QUOTED PASSAGE: Begin
For more than 150 years, MIT has been lauded for educating innovators and entrepreneurs. Many of these pioneers have launched their ventures in developed countries. But in recent years a new trend has emerged, as an increasing number of MIT innovators and entrepreneurs are now working in the emerging economies of Asia, Africa and Latin America. This trend is exemplified by the Fellows at the Legatum Center, which serves students from all five MIT schools who wish to be entrepreneurs in low-income countries.
Legatum Fellows Arie Dukes and Akash Bhatia worked with Mayank Kapoor to establish Infinite Analytics, a web analytics company. While one might expect the business to be based in Silicon Valley, Infinite Analytics is actually located in India.
Envy, a woman's apparel company founded by Legatum Fellow Mercy Wakweika, uses a business model that capitalizes on excess inventory. Rather than selling to consumers in the United States, their flagship store is located in Uganda.
QUOTED PASSAGE: End
EXTRACTED RECORDS: Begin
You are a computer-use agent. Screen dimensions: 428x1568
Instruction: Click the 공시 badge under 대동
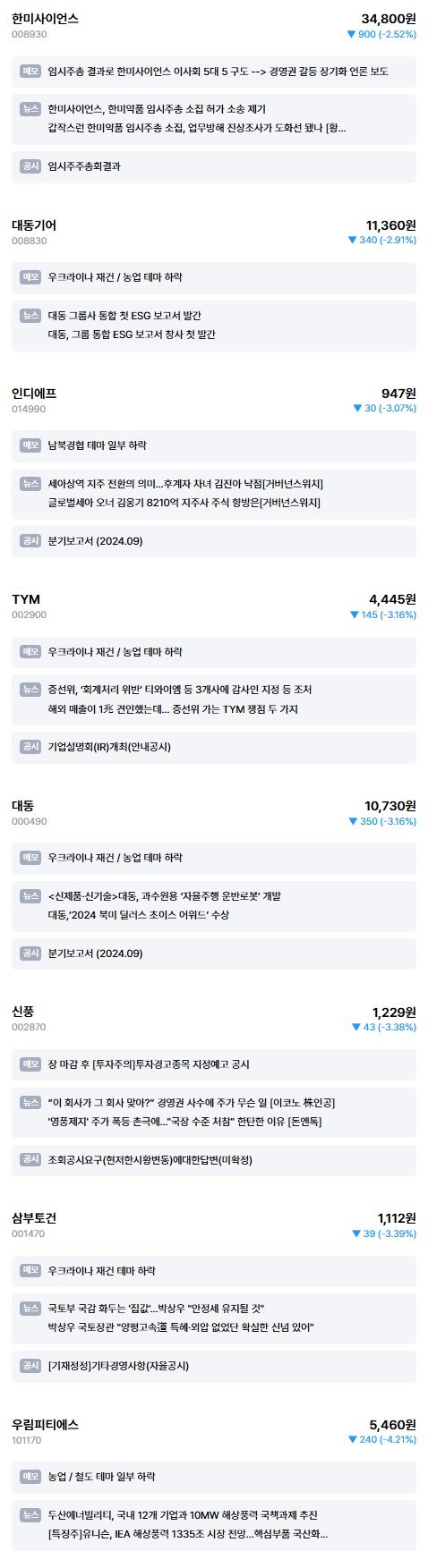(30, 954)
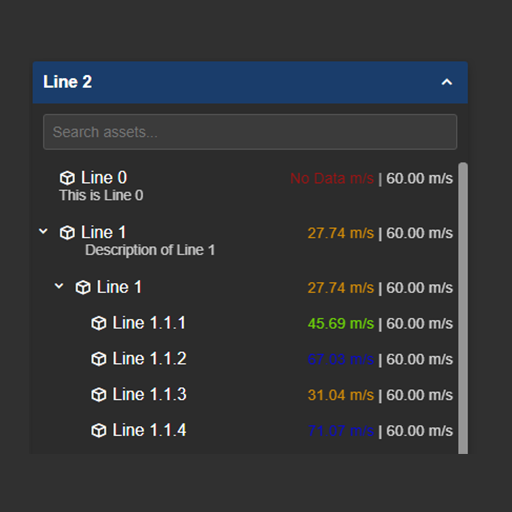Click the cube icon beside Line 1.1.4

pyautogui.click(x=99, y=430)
EXTRACTED RECORDS: End
■ **APPLY WHAT YOU READ**
• 1. According to the text about MIT entrepreneurs in emerging economies, in which country is Infinite Analytics located?
• 2. Continue the text about MIT entrepreneurs in emerging economies after its last sentence.

■ **OUTPUTS IN ORDER**
• 1. India.

• 2.
Geonecta is a platform for aggregating sensor networks developed by Legatum Fellow Fernando Tubilla. With services being tested in the U.S., it grew out of Fernando's determination to create support and execution systems that improve the operations of organizations throughout Latin America.
In 2010, Legatum Fellow Javier Lozano opened Clínicas del Azúcar, comprehensive care clinics that use new technologies and data analysis software to provide low-cost monitoring to diabetics. Without such innovation, the costs are prohibitive for low-income families in Mexico.
Aminata Kane, a current Legatum Fellow, has taken an IKEA approach to designer clothing, selling clothes in boxed kits comprised of pre-assembled fabrics and matching accessories that customers bring to their tailors to ensure the perfect fit. Her business, Fula&Style, opened in Senegal.